VS-Villingen. Eigentlich ist er als 65-Jähriger wieder ganz der Alte – eben der junge Konstantin Wecker: Mit seiner aktuellen Tour und CD "Wut und Zärtlichkeit" gastierte er am Sonntagabend im Villinger Theater am Ring vor einem begeisterten Publikum.

Wut brodelte in ihm schon immer – und auch Mut, dieser eine laute Stimme zu geben: gegen den Rüstungswahn, gegen die Atomkraft, gegen den Rechtsradikalismus oder die Lobby der Finanzwirtschaft. Und Zärtlichkeit? Ohne diese kam ehedem keine frühere Platte und keines seiner Konzerte aus.

Wut hatte bei Wecker letztlich immer eine Richtung: jene, einfühlsam für Schwächere einzustehen. Da sitzt er am Flügel und seine Finger tanzen fast zärtlich auf den Tasten oder sie hauen energiegeladene Akkorde heraus.

Vielleicht ist Wecker etwas bürgerlicher geworden, und mit ihm auch sein Publikum in teilweise nicht für Sitzblockaden geeigneter Abendgarderobe. Harmloser geworden ist er nicht. Auch nicht weniger herzlich: Vermutlich keiner der Konzertbesucher im voll besetzten Haus ging nach drei Stunden aus dem Theater mit dem Eindruck, dass da jemand nur ein Programm abspielt.

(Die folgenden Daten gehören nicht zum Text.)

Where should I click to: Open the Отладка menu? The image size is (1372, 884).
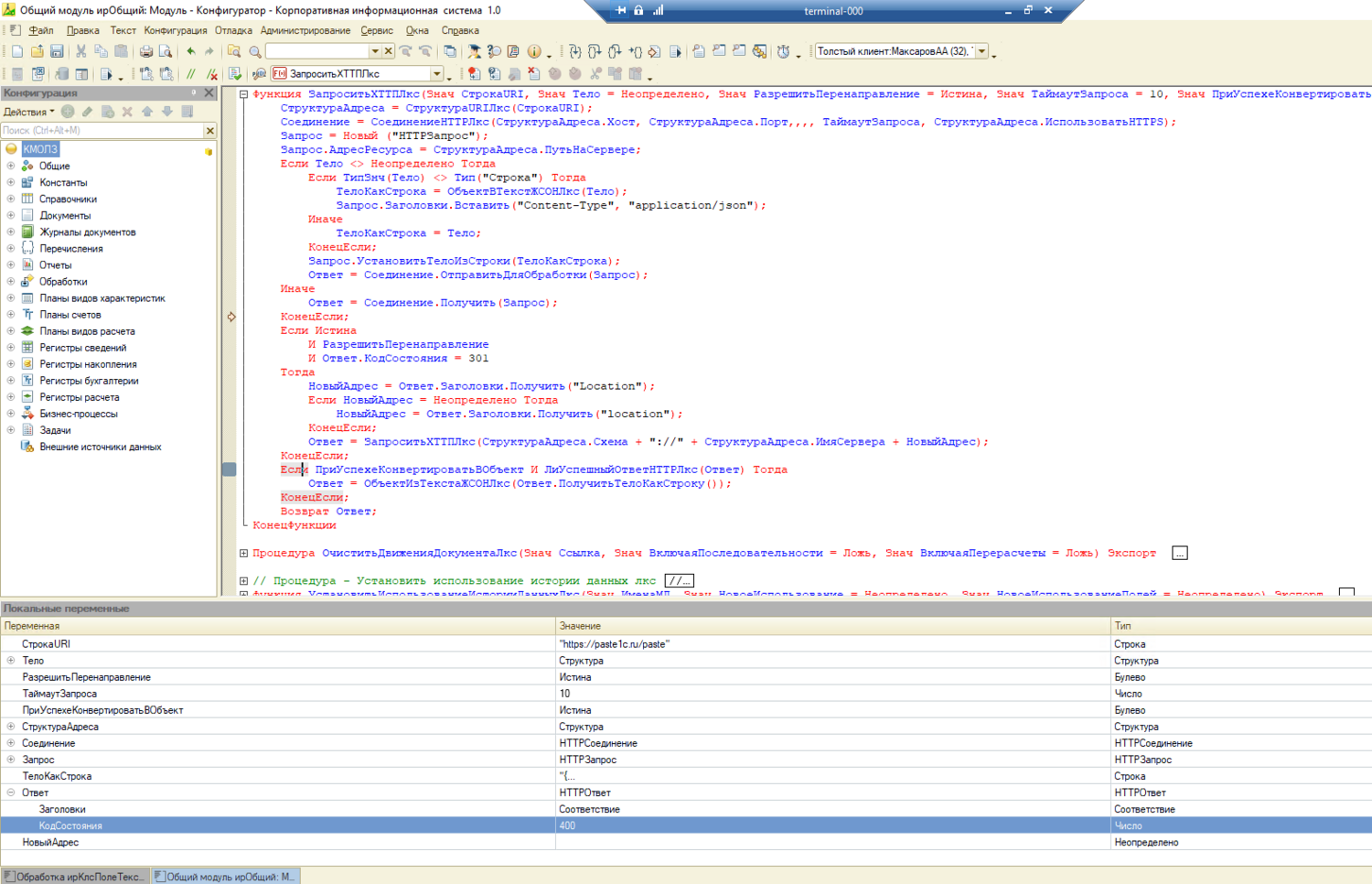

Wecker ist noch immer den Mächtigen gegenüber kritisch eingestellt. War er es schon immer bei den Befürwortern der Atomkraft, so ist er es jetzt auch gegenüber jenen, die so plötzlich dagegen sind, wie die Bundeskanzlerin. Notwendige Änderungen stellt indes Wecker nicht in Frage, sondern erhebt sie eher zum Lebensprinzip: "Menschen müssen sich verändern, um sich selber treu zu sein. Nur das Wechseln von Gewändern kann kein wahrer Wandel sein", so ein neuer Vers, aus dem die Wucht und lyrische Kraft früherer Zeiten wieder sichtbar wird.

Paukenschläge und leise Töne wechseln sich ab oder verweben sich gekonnt; Wecker singt von ihm neu vertonte Texte von Brecht, zitiert Kästner oder Rilke und bezieht immer wieder Position. "Und ich glaub’ an Elite und an BWL und vor allem an G 8. Denn wir brauchen Kinder, die funktionieren. Wer braucht schon ein Kind, das lacht?", heißt es im Lied "Absurdistan".

Angesichts der Tiefe seiner Texte, der Bühnenpräsenz und Glaubwürdigkeit seiner Person, könnte man Dank der musikalischen Perfektion diese fast als Selbstverständlichkeit werten. Das ist sie aber nicht, vielmehr ist sie die Basis für gelungene Konzerte.

Mit Wecker und seinem langjähriger Bandkollegen Jo Barnikel sitzen da zwei Konzertpianisten, die sich fein abgestimmt, musikalische Bälle zuwerfen. Mit ganz eigener Note und doch passgenau spielen der agile Schlagzeuger und Gitarrist Jens Fischer und gegenüber Nils Tuxon, umringt von unzähligen Gitarren, darunter auch einer horizontal zu spielenden Pedal-Steelguitar.

Trotz gesundheitlicher Angeschlagenheit eines der Mitglieder, die den Start des Konzerts um zehn Minuten verzögerte, ging das Quartett erst nach zwei Zugabeblöcken von der Bühne. Der Applaus hielt noch lange an und Sätze wie "Es heißt, die Menschenwürde wäre unantastbar, jetzt steht sie unter Finanzierungsvorbehalt" oder "Wir brauchen Spinner und Verrückte, ihr seht doch was passiert, wenn die Normalen regieren", hallen noch weitaus länger nach.